A bien y regarder, il y a aussi comme des rappels de formes calligraphiques qui s’offrent à des degrés multiples d’interprétation. Savoir refuser les signes trop flagrants, comme les mots et leurs pelures d’oignon. S’en tenir aux codes d’avant le langage, au flux des sèves, s’aventurer d’instinct, voir comme on sent, de manière à pouvoir retrouver les mêmes signes ailleurs, à d’autres moments, à reconnaître sa propre trace sans que ce soit une trace d’homme mais sa vérité existentielle, avec pour témoins d’invisibles présences.
Passage d’un état à un autre, d’une photo à une autre. Entrer en contact sans devoir rien expliquer. Arriver à pouvoir partager un secret même sans le connaître.
Constituée de six petites photos, l’introduction comporte les clés d’accès comme des cartes d’un tarot emblématique. Qui choisit quoi ? Jouez toujours, si vous le pouvez. Il faut pouvoir dépasser les images neuronales de la forêt pour s’inquiéter des sources, des échanges biotiques, pour être à l’écoute des sèves.
Subtile dialectique
L’artiste place les indices, les informations recueillies, dans le cadre de nos ignorances. Cette dialectique subtilement conduite est en parfaite concordance avec l’objectif suivi.
Etre bien dans les images d’Alain Janssens, même si elles ne disent pas ce qui est digne d’être photographié, montré. Pourquoi montrer, comment regarder ? Favoriser une nouvelle éducation à l’image, redéfinir le rôle de l’image comme il faut redéfinir la place de l’homme dans l’éphémère et dans la durée.
Alain Janssens se refuse à proposer des images prédigérées. Art sans codification, sa photographie se veut à l’état brut, sans trace de l’homme. A-t-on seulement affaire à son regard, à son intelligence ? "Le temps est venu d’évacuer tout l’aspect intellectuel de la photographie, dit-il. Arriver enfin à ne plus lire une photographie avec ce que l’on sait mais bien avec ce que l’on est". L’accès à l’intime de la photo comme à l’intime de l’homme et de la forêt, sa mémoire, sa vérité, est à ce prix.

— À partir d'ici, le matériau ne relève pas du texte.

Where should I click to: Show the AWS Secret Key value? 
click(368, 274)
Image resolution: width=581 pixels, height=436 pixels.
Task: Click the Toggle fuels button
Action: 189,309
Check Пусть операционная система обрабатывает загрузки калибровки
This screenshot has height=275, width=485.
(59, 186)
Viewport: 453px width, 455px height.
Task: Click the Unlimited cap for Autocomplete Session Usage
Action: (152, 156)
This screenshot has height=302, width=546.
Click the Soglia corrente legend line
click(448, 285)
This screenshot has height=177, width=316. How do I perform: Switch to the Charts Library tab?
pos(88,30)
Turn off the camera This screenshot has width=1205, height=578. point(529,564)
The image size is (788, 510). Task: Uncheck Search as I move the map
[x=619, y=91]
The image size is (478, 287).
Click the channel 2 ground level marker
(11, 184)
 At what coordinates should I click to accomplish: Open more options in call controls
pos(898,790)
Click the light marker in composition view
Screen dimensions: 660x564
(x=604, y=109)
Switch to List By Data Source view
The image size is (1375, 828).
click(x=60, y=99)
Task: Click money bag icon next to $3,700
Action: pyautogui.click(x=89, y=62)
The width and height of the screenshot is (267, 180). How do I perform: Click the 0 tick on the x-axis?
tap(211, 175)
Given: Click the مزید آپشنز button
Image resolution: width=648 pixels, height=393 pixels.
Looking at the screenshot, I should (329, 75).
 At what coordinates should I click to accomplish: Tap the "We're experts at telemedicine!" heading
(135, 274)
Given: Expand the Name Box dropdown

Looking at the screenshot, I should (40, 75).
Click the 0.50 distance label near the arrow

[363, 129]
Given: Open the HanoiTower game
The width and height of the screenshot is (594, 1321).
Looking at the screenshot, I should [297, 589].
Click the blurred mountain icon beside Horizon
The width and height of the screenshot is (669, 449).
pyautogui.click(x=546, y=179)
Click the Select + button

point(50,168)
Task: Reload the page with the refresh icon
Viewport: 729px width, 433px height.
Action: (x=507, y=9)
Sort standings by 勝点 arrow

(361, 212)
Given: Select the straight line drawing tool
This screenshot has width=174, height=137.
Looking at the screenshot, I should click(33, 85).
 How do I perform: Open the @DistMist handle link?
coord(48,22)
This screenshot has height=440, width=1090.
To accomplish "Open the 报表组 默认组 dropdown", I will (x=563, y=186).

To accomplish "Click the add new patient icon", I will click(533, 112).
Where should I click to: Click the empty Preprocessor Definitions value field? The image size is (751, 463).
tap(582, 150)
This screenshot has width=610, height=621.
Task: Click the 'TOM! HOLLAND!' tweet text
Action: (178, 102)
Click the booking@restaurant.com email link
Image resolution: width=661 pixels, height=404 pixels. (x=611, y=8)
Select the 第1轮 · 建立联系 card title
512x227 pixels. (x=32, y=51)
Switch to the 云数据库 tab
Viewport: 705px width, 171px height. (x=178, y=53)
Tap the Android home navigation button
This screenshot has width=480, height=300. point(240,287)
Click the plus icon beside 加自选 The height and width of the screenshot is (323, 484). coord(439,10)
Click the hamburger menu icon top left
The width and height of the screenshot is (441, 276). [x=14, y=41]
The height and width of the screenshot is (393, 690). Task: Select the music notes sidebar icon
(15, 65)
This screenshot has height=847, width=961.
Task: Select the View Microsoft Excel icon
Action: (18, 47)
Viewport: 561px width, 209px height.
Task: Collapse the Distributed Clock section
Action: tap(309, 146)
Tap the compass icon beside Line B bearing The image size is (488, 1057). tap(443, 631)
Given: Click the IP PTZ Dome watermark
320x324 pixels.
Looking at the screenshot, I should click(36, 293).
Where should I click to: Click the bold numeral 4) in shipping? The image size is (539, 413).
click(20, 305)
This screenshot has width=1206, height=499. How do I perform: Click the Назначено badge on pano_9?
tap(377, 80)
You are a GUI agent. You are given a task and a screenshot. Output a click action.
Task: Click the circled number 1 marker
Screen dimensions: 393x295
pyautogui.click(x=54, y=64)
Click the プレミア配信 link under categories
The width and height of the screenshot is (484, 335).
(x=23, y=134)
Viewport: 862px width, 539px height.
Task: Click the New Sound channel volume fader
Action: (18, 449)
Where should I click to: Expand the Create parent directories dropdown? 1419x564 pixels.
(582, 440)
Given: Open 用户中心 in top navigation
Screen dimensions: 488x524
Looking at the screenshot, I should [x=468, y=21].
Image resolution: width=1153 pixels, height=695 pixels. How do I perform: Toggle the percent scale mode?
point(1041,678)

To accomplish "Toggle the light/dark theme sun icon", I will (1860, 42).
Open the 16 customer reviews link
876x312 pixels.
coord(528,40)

Quant à l’esthétique, elle est tout entière celle de la matière photographique : valeur des gris foncés, le flou, les sous-expositions et surexpositions, le net, le cadrage, la composition, le rapport entre les masses. Ici, l’exploration du langage photographique est rigoureusement photographique. Elle est à l’image de l’interrogation humaine sur son propre destin au travers des liens génétiques qu’il conserve avec le règne arborescent. L’empreinte esthétique est à l’image de l’empreinte génétique.
"Regarder sans comprendre, dit Alain Janssens, accéder au lieu par l’image. Non par son langage mais par son secret. Ne pas rompre les liens".
L’homme s’interroge sur ses racines. N’obtenant pas de réponse, il lui reste à se tourner vers l’arbre pour tenter de saisir, enfin, l’intime conviction des sèves. Alain Janssens, guetteur de sèves.